If this is correct, then Sick Squid's 1st law, if you rewrite it as Angle = fpm/(2 * knots) is a rule of thumb for Angle of Attack. So this gives (at 200kt) 1000 fpm 2.5 degrees; 2000 fpm 5 degrees; 3000 fpm 7.5 degrees. Does that sound close ?

Sick Squid's 2nd Law for looking forward and down umpteen thousand feet is a very good one, except for almost underneath you. 10,000 feet down, 25nm ahead, Sick Squid says 4 degrees down. Trigonometry says 3.76. Same level of accuracy holds in range 2,000 to 30,000; 15 to 50nm

ET

Shore Guy
11th Jan 2001, 09:56
Pretty cool - from honeywell's "avionics zone" website

Terrain Based AutoTiltTM

Airlines are now able to select the RDR-4B with an automatic setting of antenna tilt angle - also known as AutoTilt.
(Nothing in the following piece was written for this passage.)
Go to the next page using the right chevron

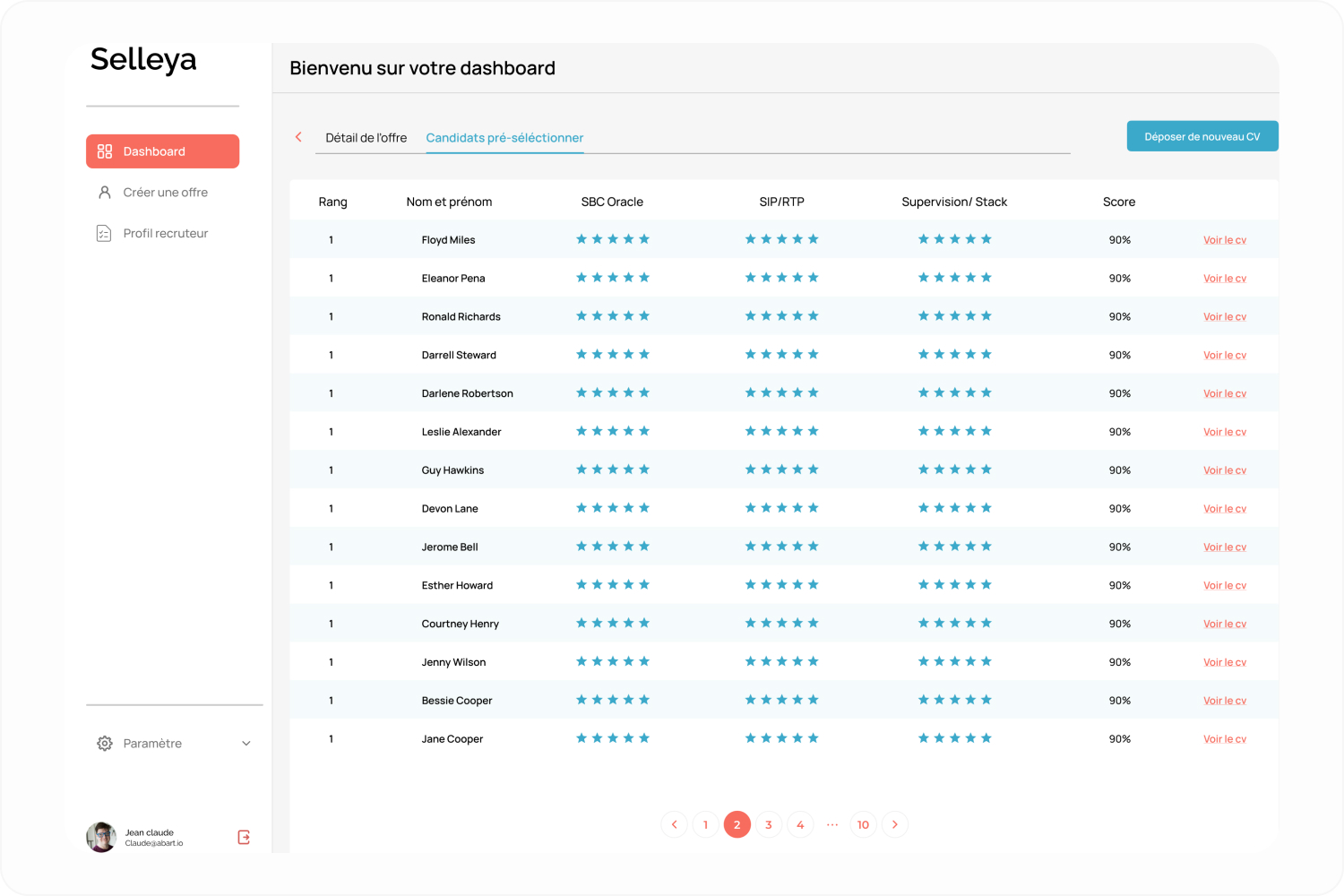click(x=894, y=824)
By interfacing the RDR-4B, with the EGPWS, the system will automatically select the optimum tilt setting for weather detection, based on the plane's geometric altitude and terrain conditions ahead. This set-up does away with the over-scan and under-scan associated with manual tilt control. It also overcomes the introduction of ground clutter that can occur when using a tilt setting that fails to account for the terrain ahead.

HPSOV
11th Jan 2001, 10:17
Well, the way I was taught to use the radar was to takeoff with 5 degrees uptilt. Gradually decrease this so that the radar is level at 20,000ft. Still decreasing so that its at basically 2-3 degrees downtilt in the cruise.
The reason you need to have downtilt during cruise is that the radar only reflects off water, not ice crystals. And the top of Thunderstorms are usually made up of ice crystals. So if you were to go along with it level you could fly into something. Another rule of thumb, with 2-2.5 degrees downtilt if a target dissapears inside 80nm you will fly over it, if its still there inside 80nm you will fly into it.
The reason for the uptilt during initial climb is twofold. One the aircraft path is going up, so you want to see where you are going. And secondly it eliminates ground returns which would otherwise obscure genuine targets.

Sick Squid
11th Jan 2001, 21:29
Excellent, ET, many thanks for working those examples! I usually do almost what HPSOV does, start at 5 before the t/o roll, but go straight down to about 1 or 0, then have 2.5or so down by the cruise portion. I always leave it as a bare minimum with the weak ground returns at 80 miles or so, and use the mark one eyeball to fine tune the search area. And have p2 on a different range as well.